Problem to solve → Report back every line in the data that includes the string "Task".

───── The data ─────

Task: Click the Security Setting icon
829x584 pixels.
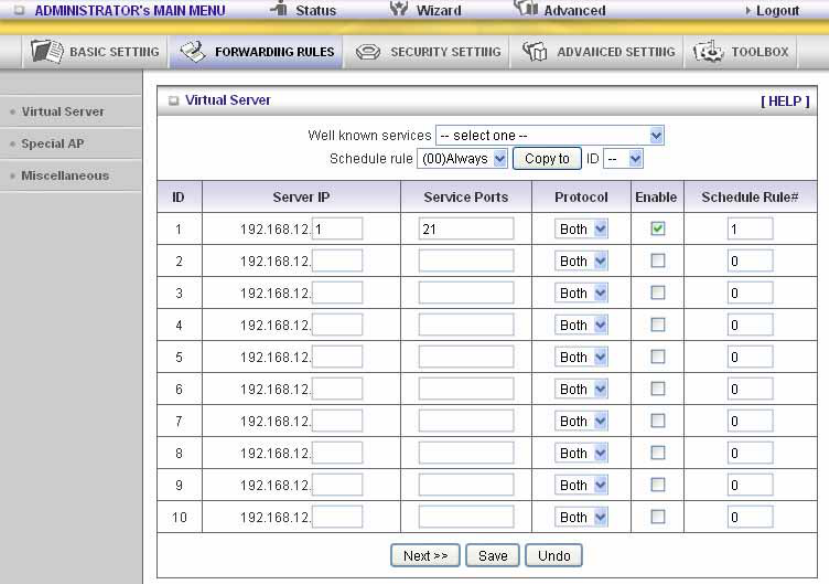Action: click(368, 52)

─────
───── The data ─────

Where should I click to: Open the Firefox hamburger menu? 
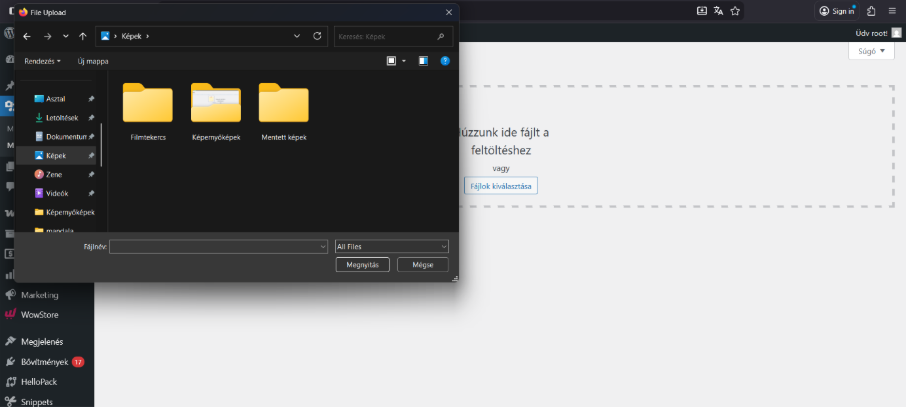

─────
───── The data ─────

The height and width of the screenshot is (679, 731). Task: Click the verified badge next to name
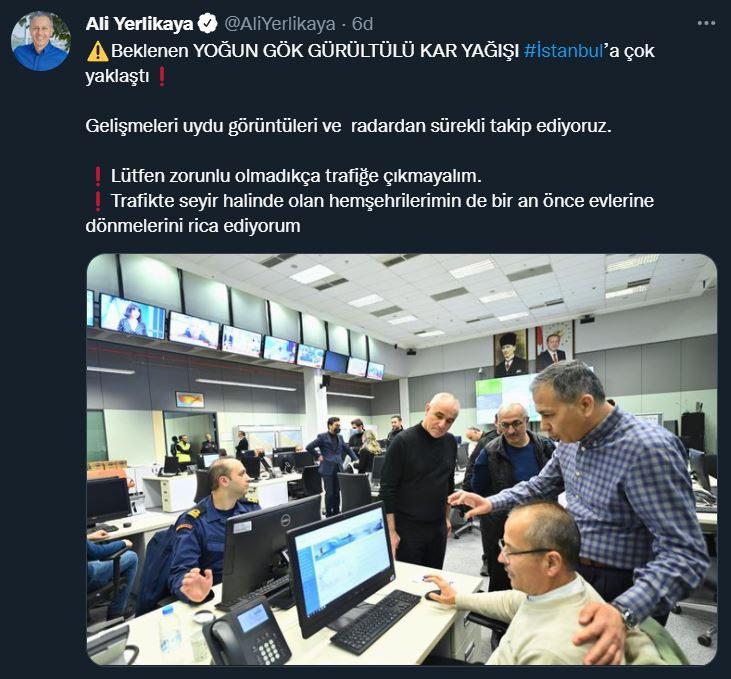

─────

Expected output →
Task: Click the Security Setting icon
The height and width of the screenshot is (679, 731). Task: Click the verified badge next to name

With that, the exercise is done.